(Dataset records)
-.-.-

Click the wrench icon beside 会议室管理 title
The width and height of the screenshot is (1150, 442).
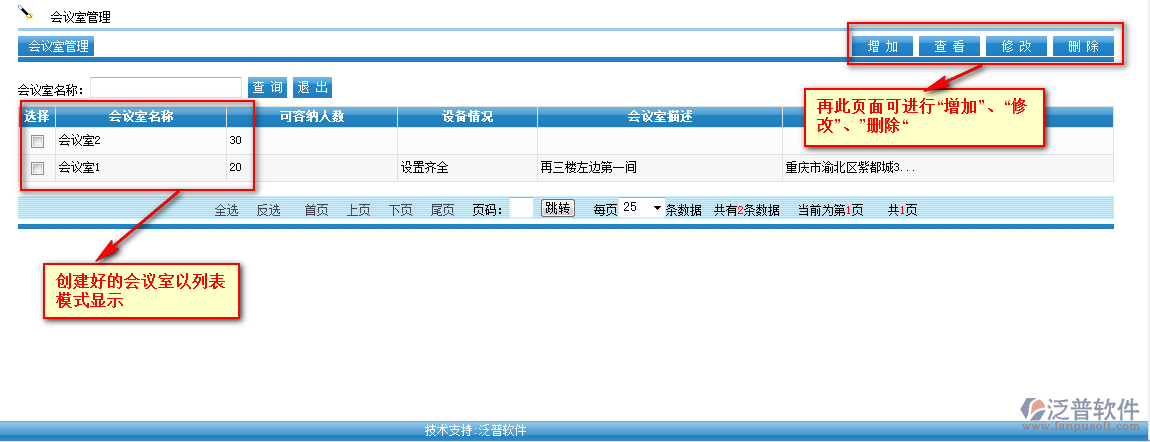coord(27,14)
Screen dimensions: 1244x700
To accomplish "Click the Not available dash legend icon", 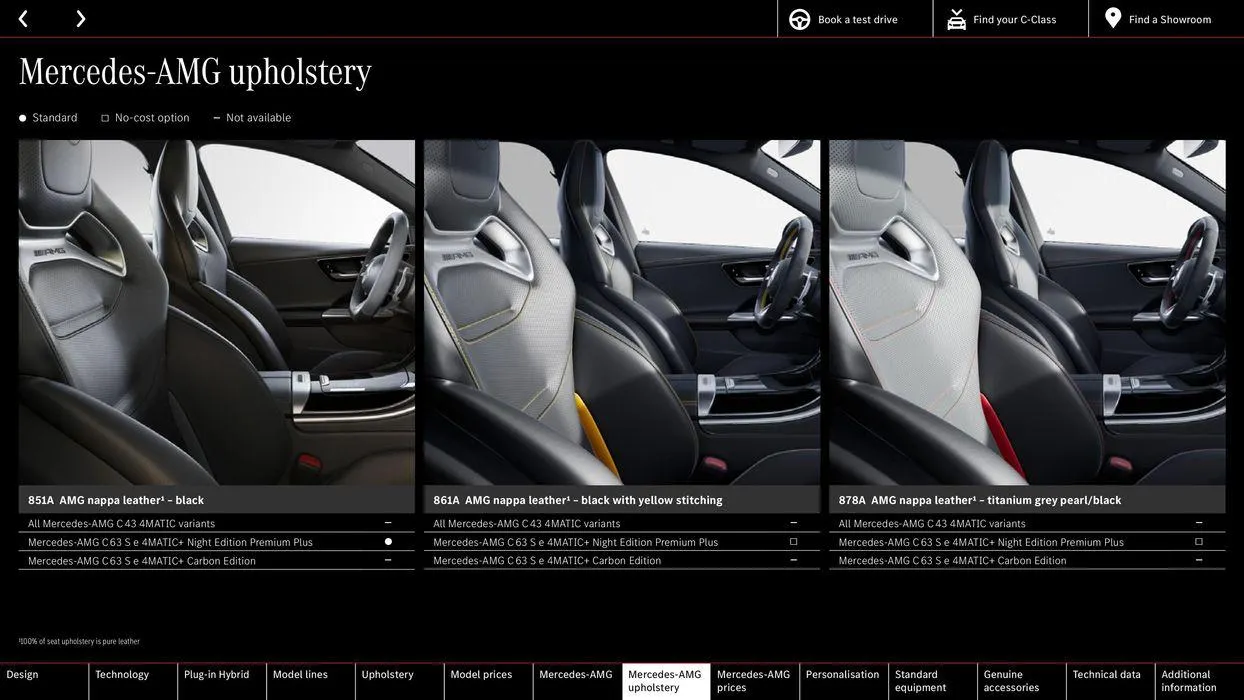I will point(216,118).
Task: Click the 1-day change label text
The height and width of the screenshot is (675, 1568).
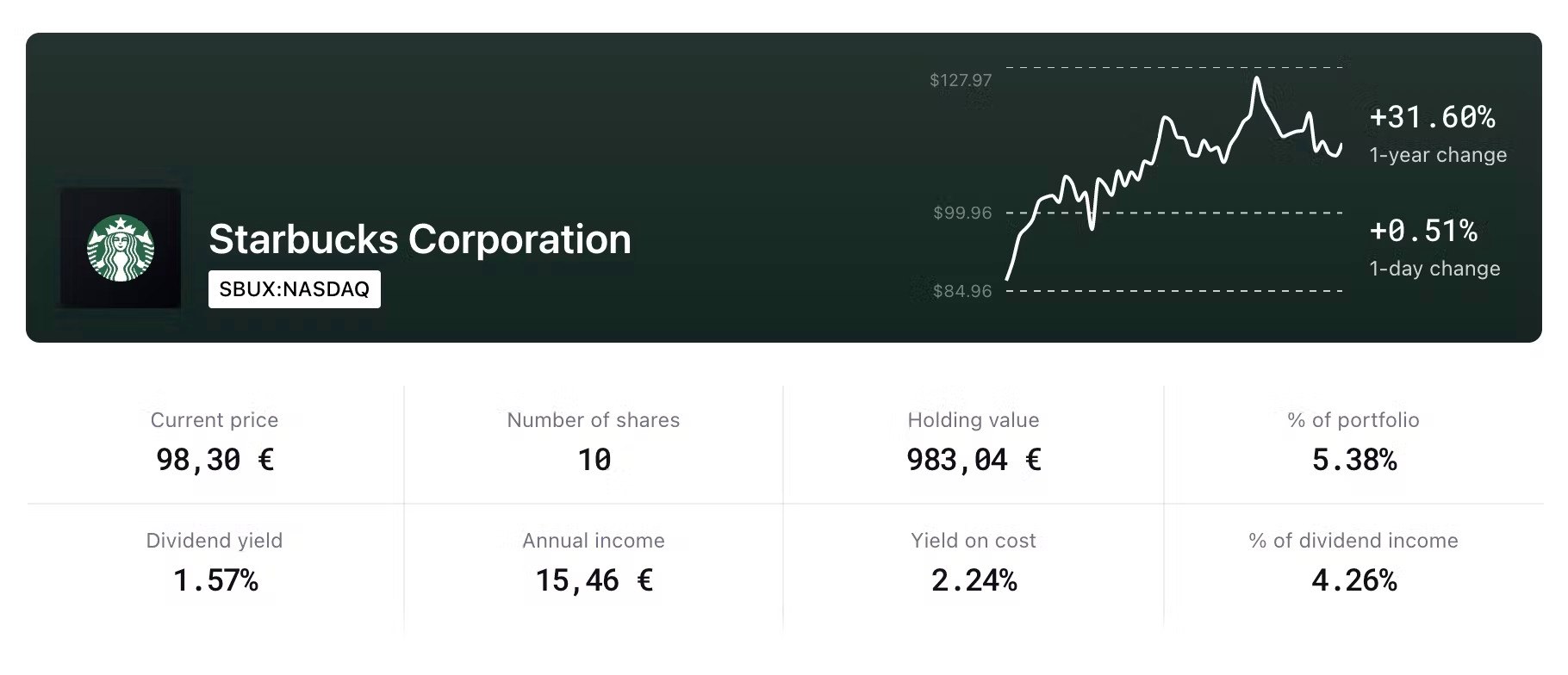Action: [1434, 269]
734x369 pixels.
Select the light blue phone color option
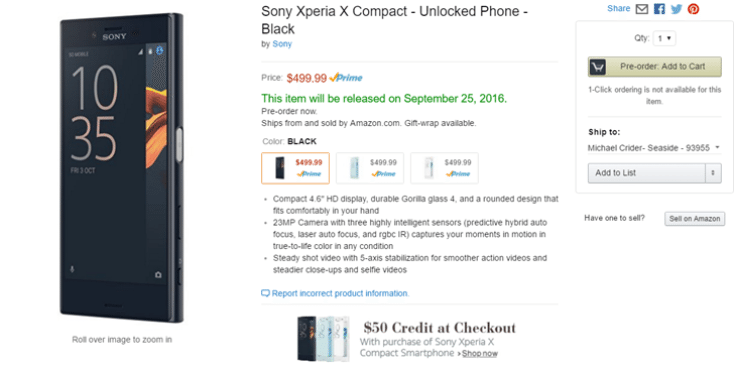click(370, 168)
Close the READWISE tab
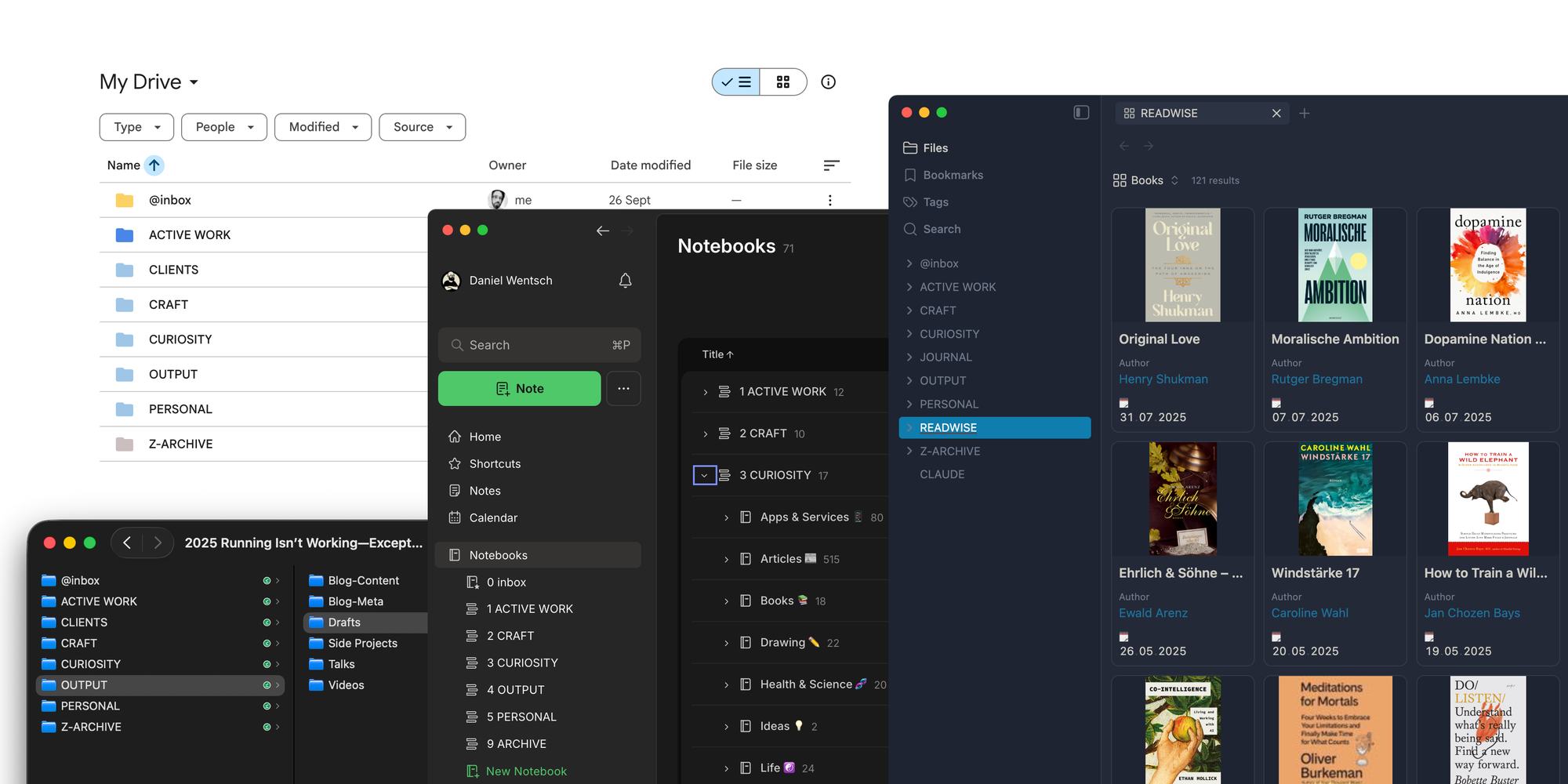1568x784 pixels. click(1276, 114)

-.-.-

> _INSTRUCTIONS FOR THE TASK_
Take the line containing "The height and" and every line after it up to the end of the entries, and quote them exactly. Both ends count; the pictures do not.

> _REPLY TO THE TASK_
The height and width of the screenshot is (675, 1568).
Action: [1434, 269]
734x369 pixels.
Select the light blue phone color option
click(370, 168)
Close the READWISE tab
1568x784 pixels. click(1276, 114)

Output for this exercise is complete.